Additionally, Mr. Woog explained that while Apple’s App Store privacy label identifies “location, contacts and user content” as “Data Linked to You,” that information isn’t necessarily being collected. Data such as your IP address and approximate location are helpful in investigating abuse, he said.
Still, the app is owned by Facebook, and currently shares some information with its parent company, including your phone number and mobile-device information. WhatsApp could, with a warrant, see who you’re messaging, but it doesn’t keep those records proactively. And it can’t see the content of those messages.

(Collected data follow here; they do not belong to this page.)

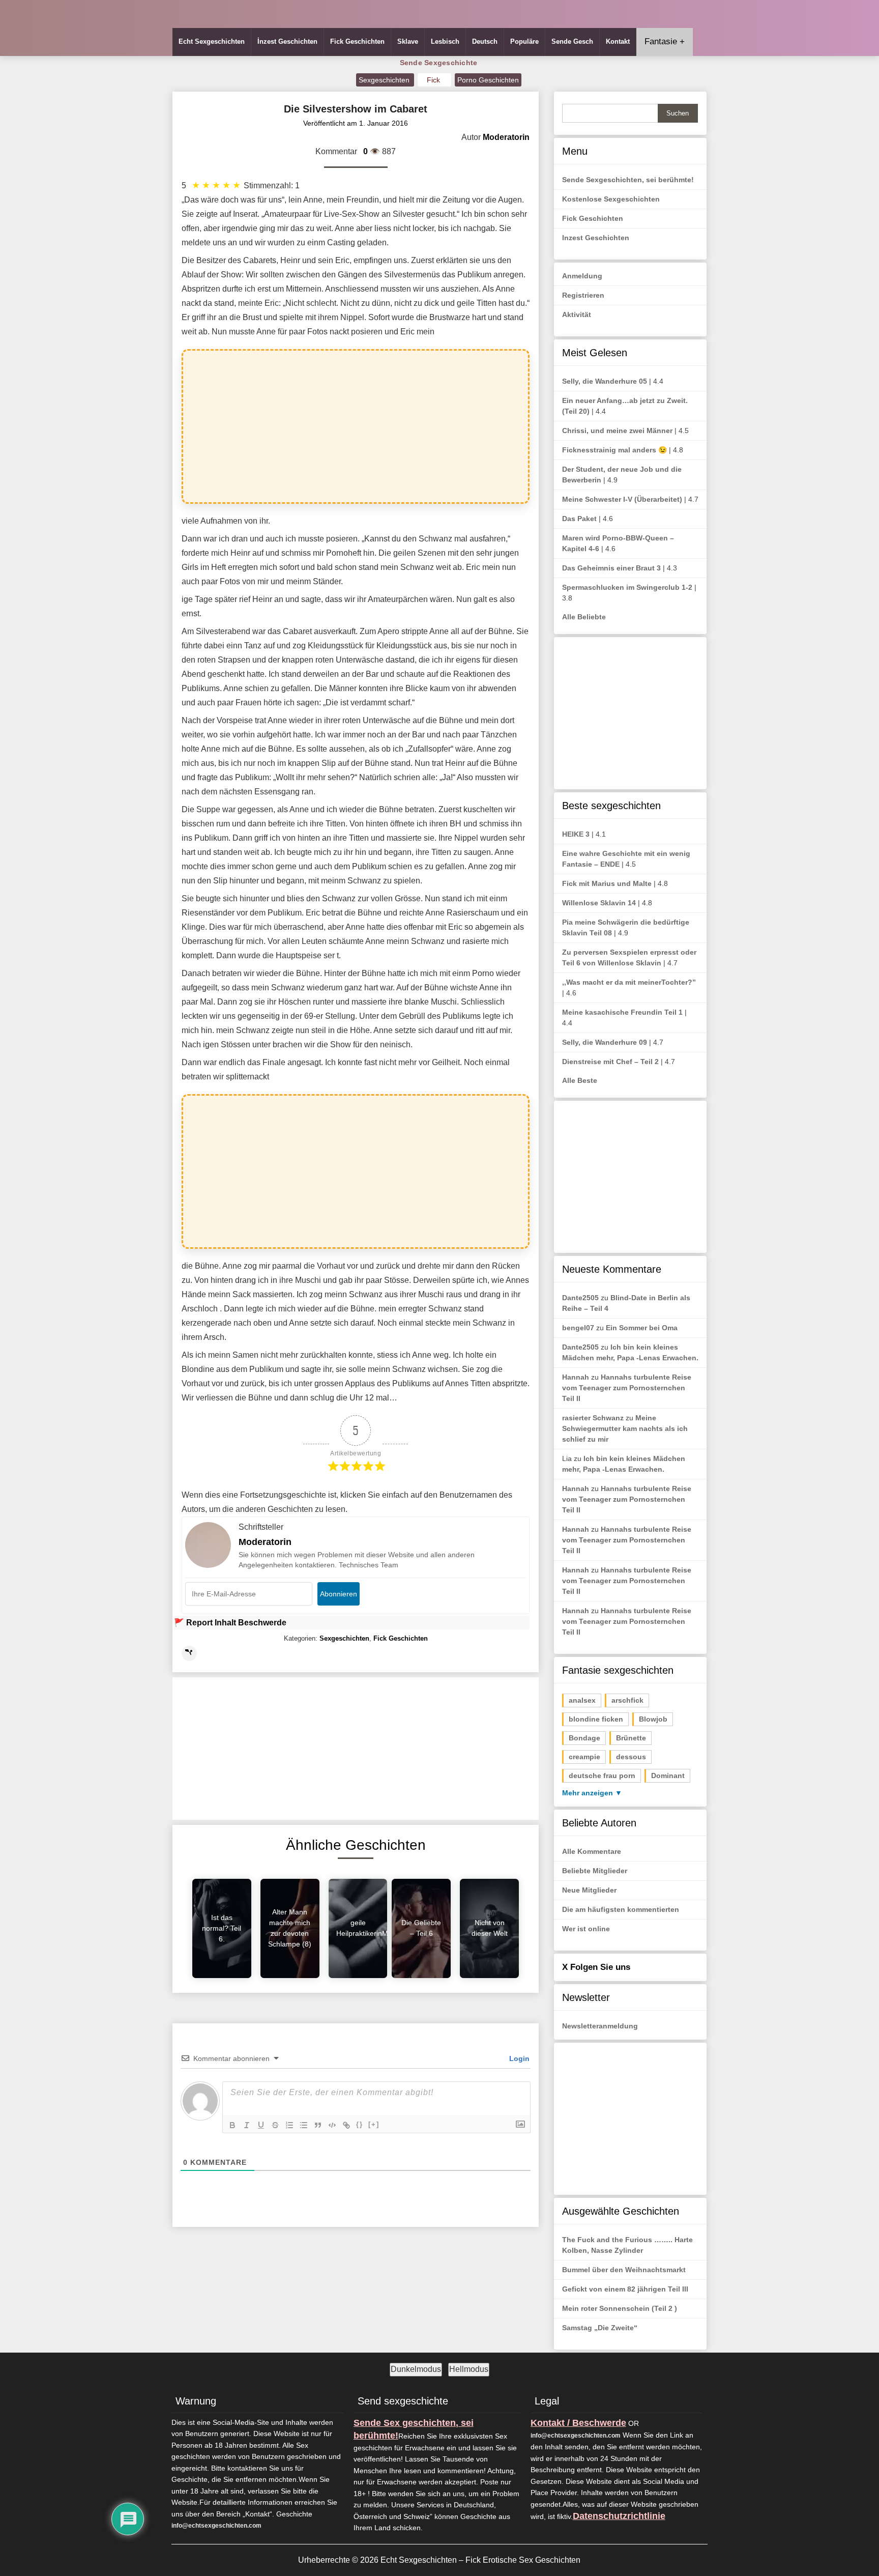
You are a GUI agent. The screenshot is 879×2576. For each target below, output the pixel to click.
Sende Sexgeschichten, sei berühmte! (628, 180)
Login (518, 2058)
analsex (582, 1700)
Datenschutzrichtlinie (619, 2516)
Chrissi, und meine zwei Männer (617, 430)
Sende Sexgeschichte (439, 63)
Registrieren (583, 295)
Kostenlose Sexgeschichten (611, 199)
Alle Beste (579, 1080)
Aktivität (576, 314)
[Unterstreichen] (261, 2125)
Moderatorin (265, 1542)
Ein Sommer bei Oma (642, 1328)
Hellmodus (468, 2369)
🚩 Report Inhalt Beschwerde (230, 1622)
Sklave (407, 41)
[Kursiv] (247, 2125)
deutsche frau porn (602, 1775)
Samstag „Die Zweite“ (599, 2328)
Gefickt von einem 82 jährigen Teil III (625, 2289)
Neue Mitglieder (589, 1890)
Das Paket (579, 518)
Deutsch (484, 41)
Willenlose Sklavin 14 (599, 903)
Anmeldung (582, 276)
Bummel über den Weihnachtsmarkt (624, 2270)
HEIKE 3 (576, 834)
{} (359, 2124)
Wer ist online (586, 1929)
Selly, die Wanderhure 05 (604, 381)
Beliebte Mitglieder (594, 1871)
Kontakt (618, 41)
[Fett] (232, 2125)
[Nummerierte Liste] (289, 2125)
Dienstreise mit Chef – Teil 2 (610, 1061)
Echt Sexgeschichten (212, 41)
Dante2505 (580, 1298)
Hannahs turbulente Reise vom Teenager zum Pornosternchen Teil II (626, 1388)
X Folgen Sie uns (596, 1967)
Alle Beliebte (584, 617)
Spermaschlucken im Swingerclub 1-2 (627, 587)
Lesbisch (445, 41)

Pros: Like WhatsApp, iMessage has a massive user base—it’s the default messaging platform on the billion-plus active iPhones and iPads around the world. While you may know it by its app, Messages, iMessage is the platform itself, which manages end-to-end encrypted texts, images and voice notes—the blue-bubble interactions. (Apple’s FaceTime is also encrypted end-to-end.)
Apple also created a data-privacy label for its own app, Messages, hosted on its website.
Cons: The platform only works on Apple devices. Messages from Android users—the chats with those green bubbles—aren’t encrypted.
Apple does retain some metadata. Apple checks to see if the phone numbers you enter are iMessage compatible. The number, along with date and time of the lookup, is deleted after 30 days. A company spokeswoman said Apple can’t determine whether any communication took place.